Shiho ceramic teachers and students make sake bottle character


This sake bottle character is named Tokkuri Tokkun (とっくりとっくん). The Shiho ceramic studio teachers and students each made one. I like Tokkuri Tokkun’s super-flexible limbs, particularly the one doing the splits.

Narrow garden path on balcony has many levels and lots of ceramics


Dahlia in ceramic pot from Shiho


Resting on the air conditioner is this orange dahlia in a ceramic pot made at Shiho.

Basil, nasturtium, and parsley are all good balcony & kitchen garden plants


I like to have ready access to fresh herbs, and to use nasturtium flowers in salads. These potted herbs on the balcony are close to the kitchen so I can use them often.

Strawberries are taking shape. Looks like 6 plants will make a big harvest.


There are so many small fruits taking shape on my six “Tokyo strawberry” plants. I hope we get them before the birds do.

Spring has sprung on my Tokyo balcony


I love sensing spring’s arrival on my Tokyo balcony. First butterfly of this year, more birds, blueberry bush flowering, strawberries taking shape.

Fire-colored African daisies on Tokyo balcony


African daisies on Tokyo balcony. This is the largest of the handmade ceramic pots I have made at Shiho studio.

True horticulturalists like rare plants, or specialize in specific species. And garden snobs often like a constrained palette. For my own garden, I like a lot of color and don’t mind the most ordinary plants if they are colorful and hardy.

Still dormant persimmon bonsai on Tokyo balcony. Enjoying plants involves waiting.


My balcony garden is starting to perk up for spring, but this persimmon bonsai is still dormant. I remember the day I brought it back two years ago. My neighbor asked me what I have, and then gave me a sad look. “You know it takes eight years for persimmons to fruit, don’t you?” she asked me. I am more patient than I look.

Mini-daisies in ceramic pot on Tokyo balcony: white


White mini-daisies on Tokyo balcony. Handmade ceramic pots, all made at Shiho studio. In the background are tulips and succulents. I like mixing up things.
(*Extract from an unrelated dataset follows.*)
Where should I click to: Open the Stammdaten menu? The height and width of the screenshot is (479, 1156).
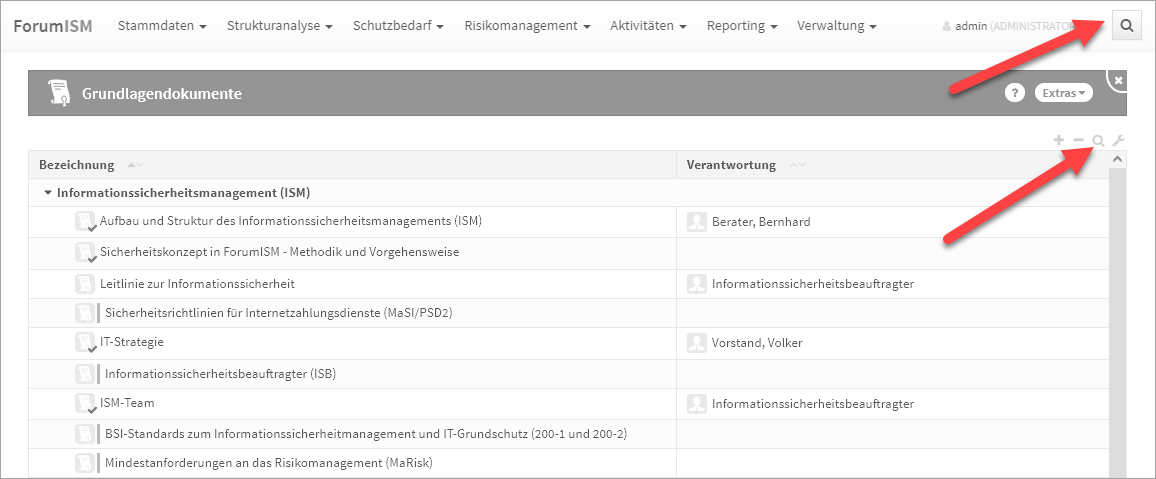(162, 26)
Mini-daisies in ceramic pot on Tokyo balcony: pink and yellow


Pink and yellow mini-daisies on Tokyo balcony. Handmade ceramic pot, made at Shiho studio.

“Scabiosa blue balloon” sounds like a medical condition and hospital gift. Actually, it’s very fetching.


This lovely lilac flower with an odd name, Scabiosa blue balloon, is one I don’t remember seeing before. It’s native to southeast England, and developed into a garden cultivar. I like to mix up nostalgic plants like daffodils with ones I’m not familiar with.

Daffodils are very cheerful. Changing out the ceramic flowerpots.


It was nice to re-pot my favorite hand-made ceramics with fresh flowers. I love daffodils for being so cheerful, with a high contrast between fresh green leaves and yellow buds.